Updated: Feb 17, 2020

Sweet tooth? Try these sweet muffins to satisfy your craving! Packed with fiber, micronutrients and natural sugars.


1/3 cup melted coconut oil

1/2 cup Coconut Sugar

2 eggs

1 cup of mashed ripe bananas (packed)

1/4 cup unsweetened vanilla or plain almond milk

1 teaspoon of baking soda

1/2 teaspoon baking powder

1 teaspoon of vanilla extract

1/2 teaspoon of salt

1/2-1 teaspoon of cinnamon (preference)

1 & 3/4 cup of whole wheat flour

1/3 cup quick cooking oats

1 heaping cup of frozen or fresh raspberries


1. Preheat your oven to 350 degrees and spray a muffin pan with cooking spray. I prefer avocado oil because it has a high cooking point. Set aside.
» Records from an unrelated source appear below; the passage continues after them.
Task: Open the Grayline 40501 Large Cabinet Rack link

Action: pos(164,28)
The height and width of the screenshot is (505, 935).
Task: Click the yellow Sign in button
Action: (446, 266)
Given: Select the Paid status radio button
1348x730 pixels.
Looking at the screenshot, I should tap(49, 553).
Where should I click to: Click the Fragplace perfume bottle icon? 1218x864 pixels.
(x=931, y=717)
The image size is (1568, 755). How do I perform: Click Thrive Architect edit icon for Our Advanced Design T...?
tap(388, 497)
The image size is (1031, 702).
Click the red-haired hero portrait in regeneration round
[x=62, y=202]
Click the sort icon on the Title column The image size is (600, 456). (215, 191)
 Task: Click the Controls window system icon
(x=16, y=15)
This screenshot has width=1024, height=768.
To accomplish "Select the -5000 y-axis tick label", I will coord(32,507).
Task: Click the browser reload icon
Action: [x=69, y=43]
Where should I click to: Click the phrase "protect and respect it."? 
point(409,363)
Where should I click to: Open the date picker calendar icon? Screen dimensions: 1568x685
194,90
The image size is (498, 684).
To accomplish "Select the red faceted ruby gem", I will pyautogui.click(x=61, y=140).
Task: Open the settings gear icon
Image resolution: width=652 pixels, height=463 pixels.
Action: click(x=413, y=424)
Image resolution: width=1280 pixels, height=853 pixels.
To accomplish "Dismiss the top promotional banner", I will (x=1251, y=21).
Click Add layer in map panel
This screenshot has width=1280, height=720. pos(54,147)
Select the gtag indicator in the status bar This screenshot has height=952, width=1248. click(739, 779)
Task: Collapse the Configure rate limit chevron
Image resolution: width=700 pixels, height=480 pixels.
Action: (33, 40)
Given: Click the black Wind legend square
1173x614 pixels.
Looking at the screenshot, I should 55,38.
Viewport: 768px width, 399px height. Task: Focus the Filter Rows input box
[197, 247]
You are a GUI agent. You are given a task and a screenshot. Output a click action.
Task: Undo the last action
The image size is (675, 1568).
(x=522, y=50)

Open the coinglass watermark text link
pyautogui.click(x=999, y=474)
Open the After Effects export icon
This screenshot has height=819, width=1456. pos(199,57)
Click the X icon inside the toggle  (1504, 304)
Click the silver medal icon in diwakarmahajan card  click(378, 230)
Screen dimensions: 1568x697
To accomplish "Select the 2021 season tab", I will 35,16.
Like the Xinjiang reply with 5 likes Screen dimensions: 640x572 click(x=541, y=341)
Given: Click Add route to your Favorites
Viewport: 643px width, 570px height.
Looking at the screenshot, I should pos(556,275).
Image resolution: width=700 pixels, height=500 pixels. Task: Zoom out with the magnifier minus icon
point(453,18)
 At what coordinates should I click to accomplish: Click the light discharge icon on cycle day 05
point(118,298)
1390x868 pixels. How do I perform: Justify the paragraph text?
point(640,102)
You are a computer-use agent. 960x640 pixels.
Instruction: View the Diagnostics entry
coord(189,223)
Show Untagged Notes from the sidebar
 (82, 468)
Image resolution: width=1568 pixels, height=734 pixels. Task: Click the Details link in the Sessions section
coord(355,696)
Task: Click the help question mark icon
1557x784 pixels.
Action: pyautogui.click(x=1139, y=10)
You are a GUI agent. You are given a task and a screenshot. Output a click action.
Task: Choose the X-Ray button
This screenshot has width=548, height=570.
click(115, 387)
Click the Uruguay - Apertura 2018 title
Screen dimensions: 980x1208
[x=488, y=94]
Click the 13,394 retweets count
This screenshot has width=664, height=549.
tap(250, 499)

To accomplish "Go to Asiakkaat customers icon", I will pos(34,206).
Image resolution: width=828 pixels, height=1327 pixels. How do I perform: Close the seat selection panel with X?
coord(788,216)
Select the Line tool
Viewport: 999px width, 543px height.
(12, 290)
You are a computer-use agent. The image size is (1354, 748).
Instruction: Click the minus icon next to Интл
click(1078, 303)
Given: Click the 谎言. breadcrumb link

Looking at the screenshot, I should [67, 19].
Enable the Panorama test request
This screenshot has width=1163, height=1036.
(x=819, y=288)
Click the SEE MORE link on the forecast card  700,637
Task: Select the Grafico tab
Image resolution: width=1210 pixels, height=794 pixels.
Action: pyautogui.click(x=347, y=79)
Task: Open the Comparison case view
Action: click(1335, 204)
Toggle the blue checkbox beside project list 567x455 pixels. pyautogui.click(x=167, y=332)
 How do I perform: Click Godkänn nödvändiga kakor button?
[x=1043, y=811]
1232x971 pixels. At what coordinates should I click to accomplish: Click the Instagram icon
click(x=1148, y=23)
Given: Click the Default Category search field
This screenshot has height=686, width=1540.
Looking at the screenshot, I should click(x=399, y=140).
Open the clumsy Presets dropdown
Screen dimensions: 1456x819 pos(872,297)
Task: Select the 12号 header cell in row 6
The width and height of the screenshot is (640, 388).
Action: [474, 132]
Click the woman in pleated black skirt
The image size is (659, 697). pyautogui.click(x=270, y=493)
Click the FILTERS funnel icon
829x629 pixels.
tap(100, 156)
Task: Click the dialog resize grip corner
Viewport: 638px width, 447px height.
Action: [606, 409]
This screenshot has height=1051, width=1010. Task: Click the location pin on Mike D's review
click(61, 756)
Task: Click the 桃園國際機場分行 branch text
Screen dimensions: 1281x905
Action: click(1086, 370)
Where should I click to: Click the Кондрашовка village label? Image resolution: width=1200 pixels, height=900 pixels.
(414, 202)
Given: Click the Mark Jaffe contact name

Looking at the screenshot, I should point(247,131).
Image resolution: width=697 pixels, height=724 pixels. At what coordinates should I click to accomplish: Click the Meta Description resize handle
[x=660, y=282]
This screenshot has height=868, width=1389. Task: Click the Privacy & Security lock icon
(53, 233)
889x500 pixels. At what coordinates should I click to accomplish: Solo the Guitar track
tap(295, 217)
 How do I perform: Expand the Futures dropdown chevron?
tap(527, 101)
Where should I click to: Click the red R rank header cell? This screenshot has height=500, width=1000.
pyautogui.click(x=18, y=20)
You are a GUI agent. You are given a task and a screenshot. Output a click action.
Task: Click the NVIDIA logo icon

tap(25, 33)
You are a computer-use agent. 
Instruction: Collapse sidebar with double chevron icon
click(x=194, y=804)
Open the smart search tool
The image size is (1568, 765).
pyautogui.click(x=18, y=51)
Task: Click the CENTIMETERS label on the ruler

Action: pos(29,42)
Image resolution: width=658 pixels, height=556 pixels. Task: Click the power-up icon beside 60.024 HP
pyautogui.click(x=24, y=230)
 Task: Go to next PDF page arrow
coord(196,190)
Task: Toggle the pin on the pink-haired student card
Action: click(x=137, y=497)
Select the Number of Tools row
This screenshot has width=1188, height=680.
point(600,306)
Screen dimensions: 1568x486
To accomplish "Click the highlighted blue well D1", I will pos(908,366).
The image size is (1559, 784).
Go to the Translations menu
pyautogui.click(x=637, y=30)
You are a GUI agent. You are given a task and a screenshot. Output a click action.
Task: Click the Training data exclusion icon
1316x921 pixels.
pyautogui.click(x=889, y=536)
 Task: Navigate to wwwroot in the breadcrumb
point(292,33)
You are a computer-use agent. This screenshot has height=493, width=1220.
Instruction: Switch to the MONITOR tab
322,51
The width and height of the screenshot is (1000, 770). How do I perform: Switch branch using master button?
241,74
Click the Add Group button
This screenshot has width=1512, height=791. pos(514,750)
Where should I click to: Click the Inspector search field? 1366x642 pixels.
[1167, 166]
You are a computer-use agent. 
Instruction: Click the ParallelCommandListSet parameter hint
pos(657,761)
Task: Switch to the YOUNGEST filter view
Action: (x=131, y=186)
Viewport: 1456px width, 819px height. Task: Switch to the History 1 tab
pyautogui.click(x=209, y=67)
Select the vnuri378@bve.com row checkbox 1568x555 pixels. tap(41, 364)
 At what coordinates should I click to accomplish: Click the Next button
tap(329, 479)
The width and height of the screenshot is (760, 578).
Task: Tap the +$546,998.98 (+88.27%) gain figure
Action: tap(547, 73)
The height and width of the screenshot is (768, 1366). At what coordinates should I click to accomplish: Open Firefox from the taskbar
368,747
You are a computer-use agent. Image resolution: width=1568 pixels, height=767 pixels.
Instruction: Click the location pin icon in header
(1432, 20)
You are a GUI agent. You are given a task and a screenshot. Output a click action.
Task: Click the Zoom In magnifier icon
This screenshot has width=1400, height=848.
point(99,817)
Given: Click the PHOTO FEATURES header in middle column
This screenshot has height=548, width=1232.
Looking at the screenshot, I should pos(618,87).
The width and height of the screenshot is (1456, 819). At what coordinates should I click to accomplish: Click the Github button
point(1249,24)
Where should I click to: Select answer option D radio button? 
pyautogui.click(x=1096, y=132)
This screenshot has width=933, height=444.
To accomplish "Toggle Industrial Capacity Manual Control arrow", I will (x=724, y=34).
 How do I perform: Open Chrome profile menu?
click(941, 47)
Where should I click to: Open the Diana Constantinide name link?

2. In a large mixing bowl, mix together your flour, cooking oats, baking powder, baking soda, salt and cinnamon. Mix with a fork.

3. Mix together your melted coconut oil and coconut sugar. Add the 2 beaten eggs and vanilla extract. Add the mashed bananas.

4. Combine the wet ingredients with your dry ingredients. Add the 1/4 cup of almond milk. Mix until all ingredients are combined.

5. Fold in the raspberries gently.

6. Divide your batter between the 12 muffin cups. I filled 3/4 of the way.

7. Bake at 350 degrees for 20-22 minutes until a toothpick comes out clean and the top is golden.

8. Allow your muffins to cool for a few minutes then dig in and enjoy!